Data to process:
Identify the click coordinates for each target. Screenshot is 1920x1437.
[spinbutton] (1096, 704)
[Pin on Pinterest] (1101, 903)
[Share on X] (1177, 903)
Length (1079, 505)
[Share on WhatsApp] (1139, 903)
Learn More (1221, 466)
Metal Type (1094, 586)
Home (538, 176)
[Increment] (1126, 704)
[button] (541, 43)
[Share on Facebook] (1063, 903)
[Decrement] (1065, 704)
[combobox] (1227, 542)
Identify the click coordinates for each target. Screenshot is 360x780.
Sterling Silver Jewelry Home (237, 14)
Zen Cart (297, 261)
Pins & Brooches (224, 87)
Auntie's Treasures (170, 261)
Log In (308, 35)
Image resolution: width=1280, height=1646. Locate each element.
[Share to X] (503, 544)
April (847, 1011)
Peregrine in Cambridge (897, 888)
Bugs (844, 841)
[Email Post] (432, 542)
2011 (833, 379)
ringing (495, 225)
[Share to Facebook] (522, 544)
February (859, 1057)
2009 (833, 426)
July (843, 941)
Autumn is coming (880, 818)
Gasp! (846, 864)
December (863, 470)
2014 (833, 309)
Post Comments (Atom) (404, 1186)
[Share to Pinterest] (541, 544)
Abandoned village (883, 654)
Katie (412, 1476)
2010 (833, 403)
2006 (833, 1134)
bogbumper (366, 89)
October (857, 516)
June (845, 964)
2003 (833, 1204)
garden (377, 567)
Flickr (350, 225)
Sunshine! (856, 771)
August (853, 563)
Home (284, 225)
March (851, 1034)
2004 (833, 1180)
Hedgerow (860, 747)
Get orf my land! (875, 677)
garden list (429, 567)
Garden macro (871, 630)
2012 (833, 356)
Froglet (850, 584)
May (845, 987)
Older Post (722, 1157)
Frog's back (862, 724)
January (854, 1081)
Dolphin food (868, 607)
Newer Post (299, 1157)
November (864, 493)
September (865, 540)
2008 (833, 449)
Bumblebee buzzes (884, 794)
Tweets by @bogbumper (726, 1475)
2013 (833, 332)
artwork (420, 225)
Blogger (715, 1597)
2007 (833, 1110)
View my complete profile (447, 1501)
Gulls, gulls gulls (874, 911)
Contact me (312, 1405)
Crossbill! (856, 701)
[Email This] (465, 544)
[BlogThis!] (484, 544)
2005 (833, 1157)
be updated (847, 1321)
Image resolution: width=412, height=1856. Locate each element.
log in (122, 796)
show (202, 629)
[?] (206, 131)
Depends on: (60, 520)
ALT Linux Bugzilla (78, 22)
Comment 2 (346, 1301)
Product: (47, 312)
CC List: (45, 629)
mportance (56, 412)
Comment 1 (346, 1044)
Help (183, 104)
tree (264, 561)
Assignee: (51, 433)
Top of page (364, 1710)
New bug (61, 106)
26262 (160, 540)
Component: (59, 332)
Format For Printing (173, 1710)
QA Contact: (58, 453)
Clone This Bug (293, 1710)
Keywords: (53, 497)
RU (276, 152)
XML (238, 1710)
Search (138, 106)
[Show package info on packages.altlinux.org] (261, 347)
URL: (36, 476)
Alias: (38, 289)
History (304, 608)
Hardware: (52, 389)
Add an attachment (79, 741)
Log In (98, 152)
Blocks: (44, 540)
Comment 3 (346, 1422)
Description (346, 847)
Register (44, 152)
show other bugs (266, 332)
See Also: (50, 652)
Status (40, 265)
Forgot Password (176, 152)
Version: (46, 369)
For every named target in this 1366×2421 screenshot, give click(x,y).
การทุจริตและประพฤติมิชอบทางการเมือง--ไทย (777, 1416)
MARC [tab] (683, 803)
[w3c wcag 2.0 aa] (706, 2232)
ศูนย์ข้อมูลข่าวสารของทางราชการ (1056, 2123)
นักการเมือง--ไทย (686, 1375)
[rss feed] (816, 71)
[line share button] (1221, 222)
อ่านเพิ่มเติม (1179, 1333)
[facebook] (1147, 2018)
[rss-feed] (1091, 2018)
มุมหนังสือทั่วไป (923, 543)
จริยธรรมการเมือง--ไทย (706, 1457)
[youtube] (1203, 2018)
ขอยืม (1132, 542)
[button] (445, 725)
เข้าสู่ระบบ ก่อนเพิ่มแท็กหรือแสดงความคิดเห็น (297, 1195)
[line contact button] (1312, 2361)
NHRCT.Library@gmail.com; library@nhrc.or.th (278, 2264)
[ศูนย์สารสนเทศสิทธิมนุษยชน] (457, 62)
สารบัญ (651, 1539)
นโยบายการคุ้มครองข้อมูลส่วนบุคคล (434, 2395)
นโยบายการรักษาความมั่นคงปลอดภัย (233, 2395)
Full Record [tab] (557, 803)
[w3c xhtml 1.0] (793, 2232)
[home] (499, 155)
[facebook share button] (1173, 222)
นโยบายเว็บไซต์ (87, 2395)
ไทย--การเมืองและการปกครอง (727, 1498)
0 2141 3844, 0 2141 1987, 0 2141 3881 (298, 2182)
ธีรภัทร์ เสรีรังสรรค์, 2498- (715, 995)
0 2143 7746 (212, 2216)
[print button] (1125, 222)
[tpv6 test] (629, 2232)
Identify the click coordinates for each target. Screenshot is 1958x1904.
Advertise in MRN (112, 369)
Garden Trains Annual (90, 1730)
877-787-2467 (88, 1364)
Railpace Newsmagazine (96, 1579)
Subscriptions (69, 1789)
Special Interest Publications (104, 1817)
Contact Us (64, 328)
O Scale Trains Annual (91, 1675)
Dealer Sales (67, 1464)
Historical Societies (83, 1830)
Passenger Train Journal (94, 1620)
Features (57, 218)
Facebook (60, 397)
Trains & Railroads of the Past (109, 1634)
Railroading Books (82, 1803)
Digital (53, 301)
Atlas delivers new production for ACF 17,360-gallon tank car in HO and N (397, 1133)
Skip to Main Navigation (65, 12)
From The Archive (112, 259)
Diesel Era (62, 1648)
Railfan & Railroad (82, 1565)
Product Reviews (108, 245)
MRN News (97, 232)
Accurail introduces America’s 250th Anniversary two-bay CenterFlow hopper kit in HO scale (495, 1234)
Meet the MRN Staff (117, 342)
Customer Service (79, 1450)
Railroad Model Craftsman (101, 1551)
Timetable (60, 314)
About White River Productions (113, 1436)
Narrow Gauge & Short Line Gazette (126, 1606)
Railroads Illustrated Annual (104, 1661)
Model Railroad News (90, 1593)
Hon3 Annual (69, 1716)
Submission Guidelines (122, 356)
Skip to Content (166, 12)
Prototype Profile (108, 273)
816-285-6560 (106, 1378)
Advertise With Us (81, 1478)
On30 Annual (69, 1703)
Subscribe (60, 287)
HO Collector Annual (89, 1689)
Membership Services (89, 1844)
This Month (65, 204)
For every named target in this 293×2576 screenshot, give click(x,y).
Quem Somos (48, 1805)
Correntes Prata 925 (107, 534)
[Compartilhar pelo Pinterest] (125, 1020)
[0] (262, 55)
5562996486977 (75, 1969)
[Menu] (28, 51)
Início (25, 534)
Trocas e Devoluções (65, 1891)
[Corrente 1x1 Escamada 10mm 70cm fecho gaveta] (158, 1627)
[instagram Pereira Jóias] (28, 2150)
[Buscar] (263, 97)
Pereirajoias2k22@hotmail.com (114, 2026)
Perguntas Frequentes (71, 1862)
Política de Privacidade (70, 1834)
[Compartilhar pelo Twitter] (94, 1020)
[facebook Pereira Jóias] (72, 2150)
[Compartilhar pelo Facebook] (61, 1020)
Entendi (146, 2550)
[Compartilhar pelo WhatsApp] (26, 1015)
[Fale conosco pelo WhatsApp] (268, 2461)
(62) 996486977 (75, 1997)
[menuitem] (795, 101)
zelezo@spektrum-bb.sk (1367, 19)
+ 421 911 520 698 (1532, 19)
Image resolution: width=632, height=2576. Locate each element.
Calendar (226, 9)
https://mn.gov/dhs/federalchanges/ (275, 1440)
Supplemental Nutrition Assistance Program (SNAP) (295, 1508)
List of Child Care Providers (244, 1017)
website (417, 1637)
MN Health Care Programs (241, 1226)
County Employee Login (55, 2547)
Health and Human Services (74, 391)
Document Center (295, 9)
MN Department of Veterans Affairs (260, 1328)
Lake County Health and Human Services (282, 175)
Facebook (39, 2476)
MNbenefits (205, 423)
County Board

Activity: Quote, with nothing altered, all lines from the start of the entries to the line that carries "2011 (833, 379)", inclusive.

Finished exercise:
Identify the click coordinates for each target. Screenshot is 1920x1437.
[spinbutton] (1096, 704)
[Pin on Pinterest] (1101, 903)
[Share on X] (1177, 903)
Length (1079, 505)
[Share on WhatsApp] (1139, 903)
Learn More (1221, 466)
Metal Type (1094, 586)
Home (538, 176)
[Increment] (1126, 704)
[button] (541, 43)
[Share on Facebook] (1063, 903)
[Decrement] (1065, 704)
[combobox] (1227, 542)
Identify the click coordinates for each target. Screenshot is 360x780.
Sterling Silver Jewelry Home (237, 14)
Zen Cart (297, 261)
Pins & Brooches (224, 87)
Auntie's Treasures (170, 261)
Log In (308, 35)
Image resolution: width=1280, height=1646. Locate each element.
[Share to X] (503, 544)
April (847, 1011)
Peregrine in Cambridge (897, 888)
Bugs (844, 841)
[Email Post] (432, 542)
2011 (833, 379)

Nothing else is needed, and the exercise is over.